Task to carry out: Copy the material below word for word, from the line with "Where should I click to: Open the Bookmarks" to the line with "tap(612, 108)", including both of those lines.

Records for this exercise:
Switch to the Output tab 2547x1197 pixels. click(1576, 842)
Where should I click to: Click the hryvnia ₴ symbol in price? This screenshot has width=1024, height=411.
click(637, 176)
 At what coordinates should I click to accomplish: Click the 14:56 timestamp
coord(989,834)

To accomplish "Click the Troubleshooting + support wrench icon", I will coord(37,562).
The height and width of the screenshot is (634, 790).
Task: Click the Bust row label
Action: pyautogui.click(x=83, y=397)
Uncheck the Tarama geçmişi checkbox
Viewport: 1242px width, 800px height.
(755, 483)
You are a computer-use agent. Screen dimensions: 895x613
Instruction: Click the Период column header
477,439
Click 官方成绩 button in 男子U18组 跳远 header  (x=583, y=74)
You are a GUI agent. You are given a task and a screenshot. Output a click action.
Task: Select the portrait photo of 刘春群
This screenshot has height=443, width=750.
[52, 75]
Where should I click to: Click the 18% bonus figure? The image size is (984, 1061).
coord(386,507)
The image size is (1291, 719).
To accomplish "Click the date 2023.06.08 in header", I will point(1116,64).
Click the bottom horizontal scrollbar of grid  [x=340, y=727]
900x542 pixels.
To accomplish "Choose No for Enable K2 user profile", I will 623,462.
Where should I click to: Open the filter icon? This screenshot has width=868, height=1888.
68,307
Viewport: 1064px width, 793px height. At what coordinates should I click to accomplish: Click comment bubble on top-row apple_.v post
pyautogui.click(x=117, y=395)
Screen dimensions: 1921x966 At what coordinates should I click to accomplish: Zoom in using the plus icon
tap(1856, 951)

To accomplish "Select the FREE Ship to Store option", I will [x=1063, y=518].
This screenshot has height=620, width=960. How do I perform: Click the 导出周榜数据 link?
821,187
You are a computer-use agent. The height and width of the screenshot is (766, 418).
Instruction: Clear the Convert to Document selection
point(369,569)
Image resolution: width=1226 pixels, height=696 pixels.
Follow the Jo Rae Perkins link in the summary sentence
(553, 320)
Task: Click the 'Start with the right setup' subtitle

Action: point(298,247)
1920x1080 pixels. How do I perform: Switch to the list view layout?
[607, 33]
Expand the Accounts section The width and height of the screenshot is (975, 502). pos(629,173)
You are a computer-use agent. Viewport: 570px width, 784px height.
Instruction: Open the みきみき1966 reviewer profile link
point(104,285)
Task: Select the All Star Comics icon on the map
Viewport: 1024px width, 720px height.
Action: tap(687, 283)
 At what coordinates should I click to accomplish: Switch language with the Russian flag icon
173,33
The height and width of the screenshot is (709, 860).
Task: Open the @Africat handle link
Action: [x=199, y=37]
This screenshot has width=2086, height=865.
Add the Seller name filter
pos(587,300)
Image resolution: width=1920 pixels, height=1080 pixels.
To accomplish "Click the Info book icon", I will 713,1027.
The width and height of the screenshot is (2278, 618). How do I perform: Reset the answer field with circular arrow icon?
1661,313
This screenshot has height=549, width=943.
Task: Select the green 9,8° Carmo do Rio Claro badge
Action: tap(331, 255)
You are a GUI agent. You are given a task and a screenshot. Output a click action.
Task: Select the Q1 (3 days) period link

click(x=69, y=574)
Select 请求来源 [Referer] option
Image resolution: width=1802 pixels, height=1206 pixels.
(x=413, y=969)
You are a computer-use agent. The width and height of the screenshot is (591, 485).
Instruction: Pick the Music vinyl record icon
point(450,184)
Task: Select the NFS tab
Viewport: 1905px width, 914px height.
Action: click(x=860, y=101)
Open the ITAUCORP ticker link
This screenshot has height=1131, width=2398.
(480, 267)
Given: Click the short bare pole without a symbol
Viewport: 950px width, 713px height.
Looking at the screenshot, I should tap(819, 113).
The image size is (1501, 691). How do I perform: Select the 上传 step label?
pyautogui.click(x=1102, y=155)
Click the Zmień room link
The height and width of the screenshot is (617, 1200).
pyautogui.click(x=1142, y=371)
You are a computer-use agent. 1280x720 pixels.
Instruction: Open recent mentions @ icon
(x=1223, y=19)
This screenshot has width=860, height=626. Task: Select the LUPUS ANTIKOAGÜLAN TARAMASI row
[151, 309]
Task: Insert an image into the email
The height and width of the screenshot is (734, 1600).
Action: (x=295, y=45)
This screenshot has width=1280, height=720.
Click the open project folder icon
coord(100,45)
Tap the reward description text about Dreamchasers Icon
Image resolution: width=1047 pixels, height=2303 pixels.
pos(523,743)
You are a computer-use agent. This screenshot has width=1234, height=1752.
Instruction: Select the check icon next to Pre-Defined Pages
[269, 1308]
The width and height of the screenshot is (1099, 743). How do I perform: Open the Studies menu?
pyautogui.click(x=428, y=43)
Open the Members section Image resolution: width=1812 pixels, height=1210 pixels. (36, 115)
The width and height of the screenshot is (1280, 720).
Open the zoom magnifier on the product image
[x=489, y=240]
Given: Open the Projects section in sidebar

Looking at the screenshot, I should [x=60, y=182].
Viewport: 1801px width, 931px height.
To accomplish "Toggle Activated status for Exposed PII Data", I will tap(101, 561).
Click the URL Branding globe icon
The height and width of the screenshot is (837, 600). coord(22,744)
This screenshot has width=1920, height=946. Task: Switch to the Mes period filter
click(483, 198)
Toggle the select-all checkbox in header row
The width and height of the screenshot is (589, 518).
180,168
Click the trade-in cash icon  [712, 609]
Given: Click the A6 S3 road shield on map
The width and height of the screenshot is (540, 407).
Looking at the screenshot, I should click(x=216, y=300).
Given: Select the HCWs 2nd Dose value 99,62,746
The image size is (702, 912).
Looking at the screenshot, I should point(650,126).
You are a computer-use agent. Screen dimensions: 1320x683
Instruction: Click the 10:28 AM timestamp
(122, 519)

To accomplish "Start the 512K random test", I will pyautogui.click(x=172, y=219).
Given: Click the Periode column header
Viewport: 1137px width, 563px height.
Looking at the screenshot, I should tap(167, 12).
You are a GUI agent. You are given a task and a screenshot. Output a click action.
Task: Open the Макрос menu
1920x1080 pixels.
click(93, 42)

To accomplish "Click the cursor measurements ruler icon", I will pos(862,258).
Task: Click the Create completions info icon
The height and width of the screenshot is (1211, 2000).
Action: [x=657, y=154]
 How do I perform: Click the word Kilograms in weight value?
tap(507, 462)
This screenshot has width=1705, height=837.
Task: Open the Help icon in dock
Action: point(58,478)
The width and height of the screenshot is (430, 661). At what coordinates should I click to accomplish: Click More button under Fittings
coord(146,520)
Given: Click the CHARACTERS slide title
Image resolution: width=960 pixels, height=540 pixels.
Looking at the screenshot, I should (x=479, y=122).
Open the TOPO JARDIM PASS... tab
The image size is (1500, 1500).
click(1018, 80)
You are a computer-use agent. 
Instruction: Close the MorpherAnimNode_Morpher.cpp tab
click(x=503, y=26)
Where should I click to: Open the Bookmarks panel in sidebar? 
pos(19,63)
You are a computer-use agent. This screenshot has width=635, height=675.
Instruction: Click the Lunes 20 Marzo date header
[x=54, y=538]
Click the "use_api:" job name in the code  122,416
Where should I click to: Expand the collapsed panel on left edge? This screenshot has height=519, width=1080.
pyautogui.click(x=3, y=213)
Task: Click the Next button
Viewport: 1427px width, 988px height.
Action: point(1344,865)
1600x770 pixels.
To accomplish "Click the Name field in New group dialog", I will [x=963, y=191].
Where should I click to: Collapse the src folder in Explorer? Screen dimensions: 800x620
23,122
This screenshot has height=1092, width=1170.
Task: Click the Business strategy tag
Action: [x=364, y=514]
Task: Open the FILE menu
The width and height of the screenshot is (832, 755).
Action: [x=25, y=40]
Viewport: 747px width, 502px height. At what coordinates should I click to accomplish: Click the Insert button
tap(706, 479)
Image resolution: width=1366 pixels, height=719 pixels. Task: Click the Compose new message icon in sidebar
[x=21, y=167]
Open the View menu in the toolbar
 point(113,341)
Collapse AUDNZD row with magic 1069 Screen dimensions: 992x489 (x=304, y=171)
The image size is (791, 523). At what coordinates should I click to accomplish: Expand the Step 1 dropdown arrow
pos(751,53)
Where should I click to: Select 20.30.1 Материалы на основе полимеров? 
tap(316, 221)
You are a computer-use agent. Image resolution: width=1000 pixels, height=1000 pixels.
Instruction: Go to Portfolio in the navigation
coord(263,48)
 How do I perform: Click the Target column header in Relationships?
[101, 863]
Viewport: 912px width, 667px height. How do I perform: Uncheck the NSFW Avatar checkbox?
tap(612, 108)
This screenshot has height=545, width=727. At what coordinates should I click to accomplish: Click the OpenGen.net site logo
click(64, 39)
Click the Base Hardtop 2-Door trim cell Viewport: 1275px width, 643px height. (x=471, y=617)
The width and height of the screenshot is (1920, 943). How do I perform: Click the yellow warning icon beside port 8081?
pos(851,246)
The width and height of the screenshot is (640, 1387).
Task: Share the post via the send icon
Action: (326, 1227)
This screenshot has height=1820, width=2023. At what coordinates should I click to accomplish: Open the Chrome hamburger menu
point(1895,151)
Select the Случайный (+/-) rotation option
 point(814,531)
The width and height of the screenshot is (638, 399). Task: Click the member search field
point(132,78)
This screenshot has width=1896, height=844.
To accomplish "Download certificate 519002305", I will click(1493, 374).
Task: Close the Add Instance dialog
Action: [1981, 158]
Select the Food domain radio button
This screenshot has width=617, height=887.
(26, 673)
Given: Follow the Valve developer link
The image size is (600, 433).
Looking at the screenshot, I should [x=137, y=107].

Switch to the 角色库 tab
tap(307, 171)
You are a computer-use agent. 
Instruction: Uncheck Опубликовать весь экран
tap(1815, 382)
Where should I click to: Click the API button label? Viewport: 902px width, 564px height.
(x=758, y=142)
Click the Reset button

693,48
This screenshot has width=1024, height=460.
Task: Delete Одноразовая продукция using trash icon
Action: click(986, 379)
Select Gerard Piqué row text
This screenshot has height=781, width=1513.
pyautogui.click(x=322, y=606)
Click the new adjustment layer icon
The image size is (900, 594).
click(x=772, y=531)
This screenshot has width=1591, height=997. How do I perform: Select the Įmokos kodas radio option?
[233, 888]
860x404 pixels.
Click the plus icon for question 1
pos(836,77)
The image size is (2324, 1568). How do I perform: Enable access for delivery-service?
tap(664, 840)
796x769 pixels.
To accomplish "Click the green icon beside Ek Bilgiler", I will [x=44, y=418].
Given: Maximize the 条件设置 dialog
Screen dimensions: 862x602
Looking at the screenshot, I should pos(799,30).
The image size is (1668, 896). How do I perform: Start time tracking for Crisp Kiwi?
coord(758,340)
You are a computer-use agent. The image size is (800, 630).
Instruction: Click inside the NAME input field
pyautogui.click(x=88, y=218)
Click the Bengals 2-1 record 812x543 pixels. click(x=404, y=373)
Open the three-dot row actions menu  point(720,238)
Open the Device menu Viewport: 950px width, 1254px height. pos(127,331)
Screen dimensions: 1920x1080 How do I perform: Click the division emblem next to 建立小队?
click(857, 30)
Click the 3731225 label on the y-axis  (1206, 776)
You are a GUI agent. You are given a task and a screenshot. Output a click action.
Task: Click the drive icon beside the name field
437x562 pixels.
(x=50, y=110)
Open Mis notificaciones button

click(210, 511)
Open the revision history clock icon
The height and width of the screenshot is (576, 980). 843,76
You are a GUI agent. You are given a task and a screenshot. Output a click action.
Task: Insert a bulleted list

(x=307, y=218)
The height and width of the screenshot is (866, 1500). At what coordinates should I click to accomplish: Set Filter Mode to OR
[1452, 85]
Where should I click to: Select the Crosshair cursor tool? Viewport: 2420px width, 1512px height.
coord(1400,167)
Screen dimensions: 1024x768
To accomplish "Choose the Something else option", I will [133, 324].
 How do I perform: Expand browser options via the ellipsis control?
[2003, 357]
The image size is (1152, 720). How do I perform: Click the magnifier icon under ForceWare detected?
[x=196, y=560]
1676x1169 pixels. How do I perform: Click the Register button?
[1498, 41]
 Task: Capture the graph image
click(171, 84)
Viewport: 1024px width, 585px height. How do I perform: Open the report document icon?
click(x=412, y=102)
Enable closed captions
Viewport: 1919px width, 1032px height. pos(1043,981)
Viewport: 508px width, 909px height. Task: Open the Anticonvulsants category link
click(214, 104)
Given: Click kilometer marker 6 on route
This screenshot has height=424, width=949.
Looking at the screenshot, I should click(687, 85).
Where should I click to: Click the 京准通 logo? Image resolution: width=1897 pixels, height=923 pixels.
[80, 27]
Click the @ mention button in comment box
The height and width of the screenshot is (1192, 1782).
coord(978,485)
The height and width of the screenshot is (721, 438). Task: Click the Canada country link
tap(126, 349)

Complete answer:
Where should I click to: Open the Bookmarks panel in sidebar? 
pos(19,63)
You are a computer-use agent. This screenshot has width=635, height=675.
Instruction: Click the Lunes 20 Marzo date header
[x=54, y=538]
Click the "use_api:" job name in the code  122,416
Where should I click to: Expand the collapsed panel on left edge? This screenshot has height=519, width=1080.
pyautogui.click(x=3, y=213)
Task: Click the Next button
Viewport: 1427px width, 988px height.
Action: point(1344,865)
1600x770 pixels.
To accomplish "Click the Name field in New group dialog", I will [x=963, y=191].
Where should I click to: Collapse the src folder in Explorer? Screen dimensions: 800x620
23,122
This screenshot has height=1092, width=1170.
Task: Click the Business strategy tag
Action: [x=364, y=514]
Task: Open the FILE menu
The width and height of the screenshot is (832, 755).
Action: [x=25, y=40]
Viewport: 747px width, 502px height. At what coordinates should I click to accomplish: Click the Insert button
tap(706, 479)
Image resolution: width=1366 pixels, height=719 pixels. Task: Click the Compose new message icon in sidebar
[x=21, y=167]
Open the View menu in the toolbar
 point(113,341)
Collapse AUDNZD row with magic 1069 Screen dimensions: 992x489 (x=304, y=171)
The image size is (791, 523). At what coordinates should I click to accomplish: Expand the Step 1 dropdown arrow
pos(751,53)
Where should I click to: Select 20.30.1 Материалы на основе полимеров? 
tap(316, 221)
You are a computer-use agent. Image resolution: width=1000 pixels, height=1000 pixels.
Instruction: Go to Portfolio in the navigation
coord(263,48)
 How do I perform: Click the Target column header in Relationships?
[101, 863]
Viewport: 912px width, 667px height. How do I perform: Uncheck the NSFW Avatar checkbox?
tap(612, 108)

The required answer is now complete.